Since a reversible adiabatic expansion occurs with no heat transfer $\delta Q =0$, by definition then there is no change in entropy $dS=0$. In fact, reversible adiabatic processes are more properly called isentropric processes.

The key is reversibility. The true relation between entropy temperature and heat is

$$TdS \ge \delta Q$$

When the process is reversible, the $\ge$ sign becomes $=$, giving the first equation I gave you. Truly reversible processes are rare, so there are real expansions and compressions in which no heat is transferred, but there may be changes in entropy.

Answer 2

'Ben Norris' gives a very clear answer. However, you use the words 'chaos' or 'randomness' to describe entropy, and while widespread, this is ultimately misleading as they are not exact enough.

You need instead to think about the number of energy levels that can be populated at a given energy, and the number of ways these can be occupied. For example, suppose there are two equal but separate fixed volumes each containing 1 mole of an inert ideal gas, at the same temperature and pressure. If you now allow the two gases to mix (each by free expansion into the other) so that the total volume is doubled (pressure and temperature unchanged) then the entropy is increased.

But is the gas more random after allowing mixing than before? Both would seem to be equally 'random'. But the extra volume available allows the molecules of the gas to move in a larger space and this means that at a given energy, the number of energy levels available to a molecule is increased. You can think of this in the same way that the energy levels of a 'particle in a box' decrease as the box increases in size meaning that at a given temperature (or energy) more levels are populated. As more levels are populated there are more ways of filling these levels and so the entropy increases.

(For completeness the entropy change for each gas in the example above is given by $\Delta S = R ln(V_f/V_i) $, and if the initial volume $V_i=v$ and $V_f = 2v$ then the total entropy change is $2Rln(2)$ which is positive.)

Answer 3

I'm not an expert, but here's my two cents:

1) If gas get compressed from work, I think it makes sense that it's energy is more concentrated rather than disperse.

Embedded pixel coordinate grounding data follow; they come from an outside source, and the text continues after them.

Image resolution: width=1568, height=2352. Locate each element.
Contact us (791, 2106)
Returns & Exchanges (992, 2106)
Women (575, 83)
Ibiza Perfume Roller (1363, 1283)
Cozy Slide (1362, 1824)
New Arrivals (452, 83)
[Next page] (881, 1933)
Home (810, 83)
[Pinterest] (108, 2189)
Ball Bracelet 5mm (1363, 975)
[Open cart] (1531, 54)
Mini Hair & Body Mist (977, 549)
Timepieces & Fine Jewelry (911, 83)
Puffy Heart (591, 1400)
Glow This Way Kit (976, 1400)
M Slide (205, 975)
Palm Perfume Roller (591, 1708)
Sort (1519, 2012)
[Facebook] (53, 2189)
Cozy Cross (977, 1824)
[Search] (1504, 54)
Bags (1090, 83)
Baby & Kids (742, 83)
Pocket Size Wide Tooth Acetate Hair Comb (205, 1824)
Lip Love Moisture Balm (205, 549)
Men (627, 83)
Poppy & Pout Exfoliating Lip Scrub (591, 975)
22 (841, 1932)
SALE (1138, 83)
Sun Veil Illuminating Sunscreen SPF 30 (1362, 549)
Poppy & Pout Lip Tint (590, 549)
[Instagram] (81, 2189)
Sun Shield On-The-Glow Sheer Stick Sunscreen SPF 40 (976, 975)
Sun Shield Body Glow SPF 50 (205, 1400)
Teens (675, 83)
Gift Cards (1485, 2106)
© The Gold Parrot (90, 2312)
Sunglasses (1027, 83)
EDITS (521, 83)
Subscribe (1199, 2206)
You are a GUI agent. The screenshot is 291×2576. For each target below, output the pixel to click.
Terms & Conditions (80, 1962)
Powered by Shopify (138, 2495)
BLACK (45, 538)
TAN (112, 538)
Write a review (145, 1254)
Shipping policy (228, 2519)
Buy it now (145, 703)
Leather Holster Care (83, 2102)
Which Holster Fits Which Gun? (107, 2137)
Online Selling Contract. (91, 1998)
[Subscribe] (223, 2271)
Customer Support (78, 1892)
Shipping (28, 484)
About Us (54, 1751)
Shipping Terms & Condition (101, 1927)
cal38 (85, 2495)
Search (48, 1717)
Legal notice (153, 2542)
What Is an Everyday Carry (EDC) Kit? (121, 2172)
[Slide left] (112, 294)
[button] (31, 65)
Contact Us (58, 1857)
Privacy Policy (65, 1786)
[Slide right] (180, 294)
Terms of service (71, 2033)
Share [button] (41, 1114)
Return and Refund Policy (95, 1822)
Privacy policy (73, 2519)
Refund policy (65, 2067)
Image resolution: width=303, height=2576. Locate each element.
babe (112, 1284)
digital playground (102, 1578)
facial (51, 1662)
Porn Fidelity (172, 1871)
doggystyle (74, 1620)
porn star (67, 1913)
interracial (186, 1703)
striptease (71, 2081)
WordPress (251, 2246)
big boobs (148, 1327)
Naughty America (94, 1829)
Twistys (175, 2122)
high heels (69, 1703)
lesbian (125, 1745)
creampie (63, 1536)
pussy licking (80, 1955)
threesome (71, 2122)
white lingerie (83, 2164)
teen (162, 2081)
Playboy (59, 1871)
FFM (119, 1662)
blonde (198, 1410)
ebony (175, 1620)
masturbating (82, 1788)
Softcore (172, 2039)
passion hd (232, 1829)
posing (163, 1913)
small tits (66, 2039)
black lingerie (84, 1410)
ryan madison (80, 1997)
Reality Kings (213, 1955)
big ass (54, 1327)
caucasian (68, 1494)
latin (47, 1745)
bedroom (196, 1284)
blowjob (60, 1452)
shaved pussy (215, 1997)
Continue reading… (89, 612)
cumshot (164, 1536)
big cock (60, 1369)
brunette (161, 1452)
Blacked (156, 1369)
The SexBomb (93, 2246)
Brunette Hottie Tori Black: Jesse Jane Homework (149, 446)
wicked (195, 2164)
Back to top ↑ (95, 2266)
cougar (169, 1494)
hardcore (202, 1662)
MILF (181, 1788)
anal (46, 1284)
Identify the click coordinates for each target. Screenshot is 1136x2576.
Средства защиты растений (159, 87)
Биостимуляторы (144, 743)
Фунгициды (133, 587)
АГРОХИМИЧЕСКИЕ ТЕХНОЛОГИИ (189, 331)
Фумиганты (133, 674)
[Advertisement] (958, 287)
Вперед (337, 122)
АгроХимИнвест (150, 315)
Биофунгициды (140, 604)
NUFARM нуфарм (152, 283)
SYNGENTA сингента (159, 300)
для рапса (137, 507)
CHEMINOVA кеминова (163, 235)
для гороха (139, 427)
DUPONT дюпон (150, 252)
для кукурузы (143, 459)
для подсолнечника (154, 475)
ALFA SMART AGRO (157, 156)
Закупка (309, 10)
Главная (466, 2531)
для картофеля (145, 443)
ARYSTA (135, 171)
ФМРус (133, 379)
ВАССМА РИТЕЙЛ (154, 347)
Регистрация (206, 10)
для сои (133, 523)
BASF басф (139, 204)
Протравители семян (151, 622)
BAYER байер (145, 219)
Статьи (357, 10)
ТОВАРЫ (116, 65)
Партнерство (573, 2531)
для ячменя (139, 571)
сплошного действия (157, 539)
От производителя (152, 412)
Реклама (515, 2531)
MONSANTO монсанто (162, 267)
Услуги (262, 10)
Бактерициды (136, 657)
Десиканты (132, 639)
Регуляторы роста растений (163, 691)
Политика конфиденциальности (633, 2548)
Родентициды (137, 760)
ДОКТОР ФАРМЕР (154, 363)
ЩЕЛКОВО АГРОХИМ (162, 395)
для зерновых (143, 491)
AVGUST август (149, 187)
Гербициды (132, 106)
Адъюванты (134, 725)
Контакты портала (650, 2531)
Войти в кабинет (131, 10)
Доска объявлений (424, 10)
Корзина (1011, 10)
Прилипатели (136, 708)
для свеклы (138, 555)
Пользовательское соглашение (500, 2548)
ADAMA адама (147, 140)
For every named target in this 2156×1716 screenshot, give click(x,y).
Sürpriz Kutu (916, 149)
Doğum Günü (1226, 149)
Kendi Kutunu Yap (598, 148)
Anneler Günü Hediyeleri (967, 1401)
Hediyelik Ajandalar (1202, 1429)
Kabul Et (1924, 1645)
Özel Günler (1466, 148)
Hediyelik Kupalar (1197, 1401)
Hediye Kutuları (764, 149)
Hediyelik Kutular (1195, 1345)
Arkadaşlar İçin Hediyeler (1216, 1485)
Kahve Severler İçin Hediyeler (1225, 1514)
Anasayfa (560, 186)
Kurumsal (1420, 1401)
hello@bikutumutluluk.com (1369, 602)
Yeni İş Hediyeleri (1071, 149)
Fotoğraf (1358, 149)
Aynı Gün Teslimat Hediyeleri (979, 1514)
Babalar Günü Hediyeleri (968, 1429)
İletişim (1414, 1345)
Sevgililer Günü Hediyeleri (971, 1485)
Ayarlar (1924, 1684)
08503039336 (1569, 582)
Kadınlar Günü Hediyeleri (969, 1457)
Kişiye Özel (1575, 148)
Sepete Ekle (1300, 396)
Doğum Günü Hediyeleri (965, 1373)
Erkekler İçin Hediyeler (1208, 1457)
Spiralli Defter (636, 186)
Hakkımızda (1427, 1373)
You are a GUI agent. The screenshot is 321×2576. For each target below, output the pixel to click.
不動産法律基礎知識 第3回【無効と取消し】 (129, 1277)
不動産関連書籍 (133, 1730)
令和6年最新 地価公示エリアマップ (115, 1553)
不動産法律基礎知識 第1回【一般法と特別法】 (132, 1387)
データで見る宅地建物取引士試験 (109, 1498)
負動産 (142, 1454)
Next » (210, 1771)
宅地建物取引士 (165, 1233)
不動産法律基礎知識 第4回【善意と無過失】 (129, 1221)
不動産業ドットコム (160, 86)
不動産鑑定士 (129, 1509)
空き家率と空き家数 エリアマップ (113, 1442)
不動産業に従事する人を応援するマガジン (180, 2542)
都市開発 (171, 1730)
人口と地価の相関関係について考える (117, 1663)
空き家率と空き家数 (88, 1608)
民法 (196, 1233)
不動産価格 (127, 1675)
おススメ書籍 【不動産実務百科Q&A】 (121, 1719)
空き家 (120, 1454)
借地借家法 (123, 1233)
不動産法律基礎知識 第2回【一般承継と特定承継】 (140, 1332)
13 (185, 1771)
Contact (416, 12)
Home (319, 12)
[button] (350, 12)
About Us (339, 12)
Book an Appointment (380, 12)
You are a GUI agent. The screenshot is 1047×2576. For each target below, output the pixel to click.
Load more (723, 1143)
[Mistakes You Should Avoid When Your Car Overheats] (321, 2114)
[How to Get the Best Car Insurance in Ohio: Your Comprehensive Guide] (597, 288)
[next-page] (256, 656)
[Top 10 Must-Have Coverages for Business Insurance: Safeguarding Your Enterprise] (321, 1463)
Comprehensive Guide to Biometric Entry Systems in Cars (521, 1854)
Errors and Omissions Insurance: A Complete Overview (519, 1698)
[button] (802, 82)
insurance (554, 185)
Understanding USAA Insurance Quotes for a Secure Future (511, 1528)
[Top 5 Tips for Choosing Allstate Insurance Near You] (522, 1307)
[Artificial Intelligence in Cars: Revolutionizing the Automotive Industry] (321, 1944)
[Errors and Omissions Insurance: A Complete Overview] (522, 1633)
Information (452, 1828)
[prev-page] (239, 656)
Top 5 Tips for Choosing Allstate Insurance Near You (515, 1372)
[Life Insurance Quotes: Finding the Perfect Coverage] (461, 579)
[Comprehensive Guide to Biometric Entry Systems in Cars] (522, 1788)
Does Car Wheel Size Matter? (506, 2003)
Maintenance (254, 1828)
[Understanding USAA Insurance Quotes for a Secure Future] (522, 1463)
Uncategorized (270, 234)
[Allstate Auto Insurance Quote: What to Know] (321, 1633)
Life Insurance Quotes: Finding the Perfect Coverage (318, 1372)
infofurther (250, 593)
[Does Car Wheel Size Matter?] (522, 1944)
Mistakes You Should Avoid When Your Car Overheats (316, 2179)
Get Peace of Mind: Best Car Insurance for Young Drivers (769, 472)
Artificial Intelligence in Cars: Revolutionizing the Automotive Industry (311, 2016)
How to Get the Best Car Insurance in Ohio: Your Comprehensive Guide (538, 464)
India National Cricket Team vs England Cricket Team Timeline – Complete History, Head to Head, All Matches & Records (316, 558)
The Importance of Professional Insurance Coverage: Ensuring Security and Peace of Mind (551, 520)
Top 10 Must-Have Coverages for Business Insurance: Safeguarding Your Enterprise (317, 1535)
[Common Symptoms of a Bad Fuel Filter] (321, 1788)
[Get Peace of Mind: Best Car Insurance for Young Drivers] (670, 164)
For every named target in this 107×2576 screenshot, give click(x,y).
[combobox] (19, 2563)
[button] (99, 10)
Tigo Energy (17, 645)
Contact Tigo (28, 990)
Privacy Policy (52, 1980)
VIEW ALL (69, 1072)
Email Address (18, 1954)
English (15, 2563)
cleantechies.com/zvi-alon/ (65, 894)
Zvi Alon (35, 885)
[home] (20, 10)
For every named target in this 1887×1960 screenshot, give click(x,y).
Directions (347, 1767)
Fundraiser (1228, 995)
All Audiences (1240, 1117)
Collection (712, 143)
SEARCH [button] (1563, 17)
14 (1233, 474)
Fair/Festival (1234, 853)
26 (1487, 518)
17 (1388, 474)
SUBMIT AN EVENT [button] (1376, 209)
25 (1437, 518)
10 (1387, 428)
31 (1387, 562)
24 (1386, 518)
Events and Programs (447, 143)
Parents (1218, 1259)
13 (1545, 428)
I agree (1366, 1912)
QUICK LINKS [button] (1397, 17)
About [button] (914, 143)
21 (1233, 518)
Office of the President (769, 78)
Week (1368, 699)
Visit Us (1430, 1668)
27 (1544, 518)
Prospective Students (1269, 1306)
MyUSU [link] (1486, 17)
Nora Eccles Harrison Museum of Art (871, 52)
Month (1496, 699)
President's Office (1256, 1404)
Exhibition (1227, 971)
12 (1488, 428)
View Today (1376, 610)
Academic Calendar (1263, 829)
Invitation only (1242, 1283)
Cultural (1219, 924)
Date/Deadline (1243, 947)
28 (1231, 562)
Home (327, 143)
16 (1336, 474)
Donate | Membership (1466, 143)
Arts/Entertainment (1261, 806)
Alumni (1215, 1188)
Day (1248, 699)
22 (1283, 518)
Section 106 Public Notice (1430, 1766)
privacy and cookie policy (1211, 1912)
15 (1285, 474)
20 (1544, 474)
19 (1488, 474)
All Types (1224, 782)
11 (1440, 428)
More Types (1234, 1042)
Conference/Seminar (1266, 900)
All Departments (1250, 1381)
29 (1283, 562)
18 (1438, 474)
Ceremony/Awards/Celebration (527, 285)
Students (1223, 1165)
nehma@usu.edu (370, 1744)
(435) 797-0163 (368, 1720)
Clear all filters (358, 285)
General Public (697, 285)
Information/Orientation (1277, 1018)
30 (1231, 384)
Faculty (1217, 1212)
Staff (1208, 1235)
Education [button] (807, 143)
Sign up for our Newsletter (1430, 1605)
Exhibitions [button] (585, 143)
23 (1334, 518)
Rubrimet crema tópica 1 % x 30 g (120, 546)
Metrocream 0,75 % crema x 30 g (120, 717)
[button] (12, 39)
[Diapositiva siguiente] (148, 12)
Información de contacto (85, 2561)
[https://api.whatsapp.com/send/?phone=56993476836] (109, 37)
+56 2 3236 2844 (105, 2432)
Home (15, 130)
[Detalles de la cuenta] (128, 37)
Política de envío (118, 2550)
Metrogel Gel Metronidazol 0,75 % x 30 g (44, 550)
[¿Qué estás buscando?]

The total energy depends only on its temperature. You're right that lower volume means more pressure, but it evens out and as long as temperature is constant before and after compression, the total energy is also constant. But the difference is that in the more compressed state, there is less dispersal of that energy - it's all bunched up in a lower volume and hence entropy is less.

2) Another understanding on entropy is how much of the system's energy can NOT be used to do work. So when a gas is all bunched up in a small volume, more of its energy is available to do work (for example power a heat engine), while if it's energy all dispersed in a large volume, less of it is available to do useful work.